Is a Feed the right place for your Data?

13 comments | Nov 05, 2003 | permalink

Locked in a feed

Working with RSS since extensibility became a good practice, I'm used to hearing things like "I'm going to add this [something] data to my feed and then everyone will [something]." My question is, "Where was this data before you put it in your feed, and why isn't it still there now?"

A "feed" (RSS/RDF, RSS/XML, Atom) is a snapshot of recent entries from some source, typically an episodic web site, that provides new items of information on a regular basis. Outside of online journals and weblogs, one of the most common examples of data feeds is a "stock ticker".

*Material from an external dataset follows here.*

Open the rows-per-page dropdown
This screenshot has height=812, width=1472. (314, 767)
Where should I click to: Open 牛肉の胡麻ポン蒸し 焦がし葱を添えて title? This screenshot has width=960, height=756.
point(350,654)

In some cases the data is not already conveniently available on the web or is not relevant past the timeframe of the feed snapshot — that's not the kind of data I'm talking about. I'm talking about data that is already conveniently on the web, or could be, or data that has relative permanence, called "micro content". A recent example is the Review (RVW) Module for RSS 2.0. Review data has permanence, it has linkability, it has searchability, it has reusability — why is it locked in a syndication feed for use pretty much only by syndication clients?

Freed on the web

Instead of creating a "module" for a syndication feed (yes, I know, we told everybody to do that, let's push it in the right direction now), we can use virtually the same format (XML, RDF, HTML, or what have you) and put it at its own URL and use feed extensibility to link to it.

This has several distinct advantages:

  • Most importantly, microcontent resources at URLs have permanence, linkability, searchability, reusability, and other Web goodness.
  • You're not constrained to a particular feed format or tied to tools that only support that format.
  • Your content is available, to everyone, long after the item in the feed has scrolled off. Within a feed, only feed readers and super aggregators that preserve items will keep your content around.
  • You can link to your content from every feed format, easily. This is where the extensibility of feed formats works for you and you don't have to play favorites.
  • Your microcontent is more easily embedded in or linked from your relevant web page, where the vast majority of links from search engines and others will point to.
  • Microcontent can still just as easily be served from your content database, some other database, web services, flat files, or what have you.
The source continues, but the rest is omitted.